Story Behind The Song: Country Hits

Every song has a story behind the writing of it. The craft, the idea creation, and the minutia of working it into a song.

As songwriters, I think we’re naturally drawn to the “how” of a song’s creation – the story behind the song.  It’s the age old mystery we all want to solve for – consistently: how did someone get from point A to point B to create a hit song?

I love hearing about how a song evolved from a “sitting around” moment, or a phrase heard while standing in a check out line at Cracker Barrel!

Here are the stories behind several of country music’s biggest hits. While it’s not a silver bullet, hopefully it will inspire your writing!


“House That Built Me”

Songwriters: Allen Shamblin & Tom Douglas



At the original co-writing session, Allen had shown up with the title “The House That Built Me” they wrote around the idea and ended up with something, but not the song you heard on the radio.

About four years after the original session, Tom called Allen and said he thought there was something to a song they’d written a while back, and did he want to get together and sort out what was wrong with it.

Allen agreed, so they went back through the song with all of it’s red underlined “concerns” and rewrote parts, finishing it. Allen left for his annual trip to his hometown in Texas while Tom did a demo.

He gave it to 4 song pluggers, who got 4 holds. One was Blake Shelton. Miranda Lambert heard the song because Blake picked her up from the airport and happened to have a cassette of pitch songs. She had been reminiscing about her hometown when she was on the plane, so when she heard the song, 4th one in, she knew it was for her.


“God Made Girls”

Songwriters: Rae Lynn, Lori McKenna, Nicolle Galyon & Liz Rose



This song originally started out from a title in Nicolle Galyon’s notebook: “God Made a Farmer.” The phrase came from a Dodge Ram commercial! During their conversation around titles, it morphed into “God Made Girls.”

Starter lines included: “Somebody’s gotta turn off the lights/Somebody’s gotta tuck them in at night.”  They didn’t make it into the final version of the song, but created the structure for the anaphora device, repeating “somebody’s gotta…”throughout the verses.

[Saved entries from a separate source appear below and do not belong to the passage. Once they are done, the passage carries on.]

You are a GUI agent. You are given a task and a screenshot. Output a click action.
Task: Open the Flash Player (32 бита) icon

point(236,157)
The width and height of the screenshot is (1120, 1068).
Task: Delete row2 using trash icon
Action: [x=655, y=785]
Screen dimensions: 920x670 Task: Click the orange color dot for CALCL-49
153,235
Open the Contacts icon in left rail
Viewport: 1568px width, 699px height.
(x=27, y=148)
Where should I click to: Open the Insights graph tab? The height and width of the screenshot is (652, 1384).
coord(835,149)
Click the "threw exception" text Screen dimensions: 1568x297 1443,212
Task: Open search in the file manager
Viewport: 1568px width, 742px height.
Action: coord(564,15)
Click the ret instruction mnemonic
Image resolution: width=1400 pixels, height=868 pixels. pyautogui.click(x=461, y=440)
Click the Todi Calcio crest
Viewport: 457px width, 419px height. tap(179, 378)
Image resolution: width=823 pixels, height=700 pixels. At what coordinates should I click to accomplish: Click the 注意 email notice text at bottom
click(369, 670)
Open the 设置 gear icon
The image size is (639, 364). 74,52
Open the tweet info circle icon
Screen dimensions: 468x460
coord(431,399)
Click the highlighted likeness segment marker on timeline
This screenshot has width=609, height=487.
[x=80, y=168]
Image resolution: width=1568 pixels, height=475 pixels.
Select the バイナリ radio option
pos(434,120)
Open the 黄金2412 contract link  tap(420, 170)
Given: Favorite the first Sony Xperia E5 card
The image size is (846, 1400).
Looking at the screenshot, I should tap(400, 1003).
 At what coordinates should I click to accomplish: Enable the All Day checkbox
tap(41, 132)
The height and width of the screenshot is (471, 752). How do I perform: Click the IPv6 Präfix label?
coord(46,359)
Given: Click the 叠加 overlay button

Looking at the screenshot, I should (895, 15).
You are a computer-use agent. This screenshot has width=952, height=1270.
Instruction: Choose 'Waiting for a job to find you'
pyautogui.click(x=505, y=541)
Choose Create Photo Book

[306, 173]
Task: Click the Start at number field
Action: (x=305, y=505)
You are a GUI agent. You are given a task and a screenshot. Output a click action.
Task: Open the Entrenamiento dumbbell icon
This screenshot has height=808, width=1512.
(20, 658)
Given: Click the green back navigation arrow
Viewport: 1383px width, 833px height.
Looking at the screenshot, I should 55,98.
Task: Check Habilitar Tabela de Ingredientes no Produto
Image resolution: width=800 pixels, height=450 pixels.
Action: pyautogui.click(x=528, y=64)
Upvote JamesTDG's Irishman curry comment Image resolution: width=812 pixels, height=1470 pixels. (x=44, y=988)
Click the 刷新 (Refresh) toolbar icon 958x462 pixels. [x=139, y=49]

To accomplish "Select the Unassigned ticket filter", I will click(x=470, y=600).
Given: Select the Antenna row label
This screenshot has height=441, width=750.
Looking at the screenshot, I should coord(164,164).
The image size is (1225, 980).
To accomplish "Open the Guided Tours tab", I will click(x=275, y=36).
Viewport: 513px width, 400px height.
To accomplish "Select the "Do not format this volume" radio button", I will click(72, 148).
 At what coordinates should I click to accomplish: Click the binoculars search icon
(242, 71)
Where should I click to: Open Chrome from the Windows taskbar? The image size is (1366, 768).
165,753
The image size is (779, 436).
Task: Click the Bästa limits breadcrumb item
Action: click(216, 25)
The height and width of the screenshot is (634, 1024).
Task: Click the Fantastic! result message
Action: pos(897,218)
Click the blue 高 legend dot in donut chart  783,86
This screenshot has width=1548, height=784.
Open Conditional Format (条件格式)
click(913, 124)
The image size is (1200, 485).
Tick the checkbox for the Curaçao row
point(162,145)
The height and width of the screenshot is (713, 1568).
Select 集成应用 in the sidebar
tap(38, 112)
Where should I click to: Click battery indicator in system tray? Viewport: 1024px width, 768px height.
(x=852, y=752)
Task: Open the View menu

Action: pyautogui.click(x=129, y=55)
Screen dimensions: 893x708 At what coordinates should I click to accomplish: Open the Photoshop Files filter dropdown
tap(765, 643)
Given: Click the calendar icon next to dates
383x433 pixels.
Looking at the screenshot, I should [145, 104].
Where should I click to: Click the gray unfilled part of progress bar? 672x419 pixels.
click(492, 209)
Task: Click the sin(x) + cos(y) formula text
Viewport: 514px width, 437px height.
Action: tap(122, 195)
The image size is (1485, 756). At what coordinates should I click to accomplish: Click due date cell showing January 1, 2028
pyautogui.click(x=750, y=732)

Each verse is built around a set of observations that typify the differences between men and women, but in the end, are things women do that inspire their men to be better partners in life.

According to the writers, “The chorus was the difficult part.  The word ‘girls’ doesn’t rhyme with a whole lot of other words, and they couldn’t seem to make it work.  The key came when they decided to just repeat the ‘God made girls’ line five times every time the chorus rolls around.



“Mean To Me”

Songwriters: Brett Eldredge & Scooter Carusoe



“I wanted to write a song telling someone, ‘If I could mean half as much as you mean to me, that would be amazing,” he said. ‘Just describing these wonderful things that are special in this world. ‘If I could be the fire in your firefly. If I could be the name that changes yours. If I could be the faith that sets you free. The answer to your prayers.’ The real special things in life. If I could be that, then I’d be what you mean to me.” – Brett Eldredge



“Ain’t Worth The Whiskey”

Songwriters: Cole Swindell, Adam Sanders


Live Version By Songwriter Adam Sanders



At a late night writing appointment Josh Martin threw out ‘Ain’t Worth the Whiskey,’ a title he’d been carrying around for a while, and it started from there.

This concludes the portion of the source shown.